Image via Recycling Today
New York City broke ground this week on a new recycling facility that will minimize the distance between pickup and drop-off sites, and with it the amount of trucking—by more than 260,000 miles a year.
It will help the city improve air quality and reduce its carbon footprint, two goals set out by PlaNYC, the city's long-term sustainability plan.
The new facility—a material recovery facility, or MRF—will occupy 100,000 square feet of Sunset Park's 30th Street Pier and will process all of the city's metal, glass and plastic recyclables. It will receive collections from Brooklyn by 100 or fewer trucks per day, and the rest from the Bronx and Queens by barge.
Robert Kelman, president of commercial development for Sims Metal Management North America, said, "Between the city and our investments, we will be putting approximately $80 million into the 30th Street pier and will utilize the best available technologies from around the world, creating up to 100 new jobs that, with all of our 230 locations around the world, will be good quality jobs that will make an important contribution to the sustainability of our city."
No word on if nearby communities had any objections to placement of the facility, but the director of the United Puerto Rican Organization of Sunset Park did say, "the Sims recycling facility represents a significant step on the road to a more environmentally-just Solid Waste Management Plan." With fewer trucks, it won't bring the same health problems that other industrial areas often have, and hopefully the world's "best technologies" means the cleanest and most efficient.

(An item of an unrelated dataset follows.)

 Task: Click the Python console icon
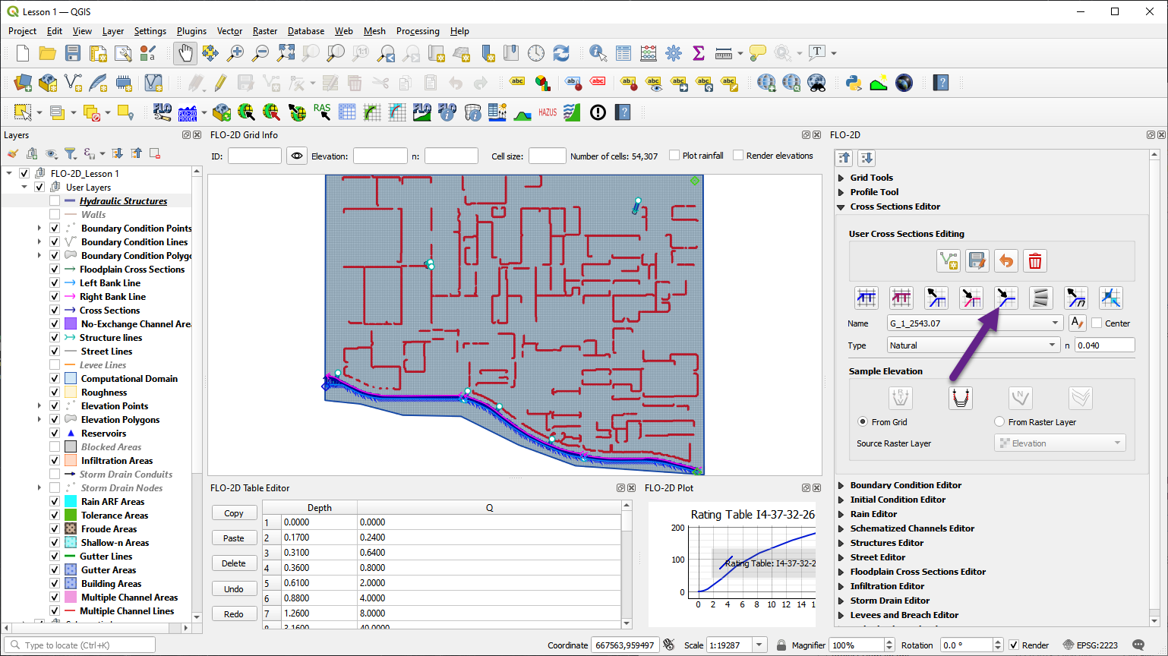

A visitor education center at the site will also help students learn about recycling.
The facility is expected to open in December 2011, and to generate 100 new jobs.
The city's press release adds that the facility is part of the Sunset Park Waterfront Vision Plan, which will see more than $165 million of city funds invested in developing over 3.5 million square feet of waterfront industrial space and improving pedestrian access to the waterfront with 22 acres of new open space. Truck traffic is also expected to be reduced in the region by 70,000 trips annually, and the plan overall is expected to add 11,000 jobs over 10 years.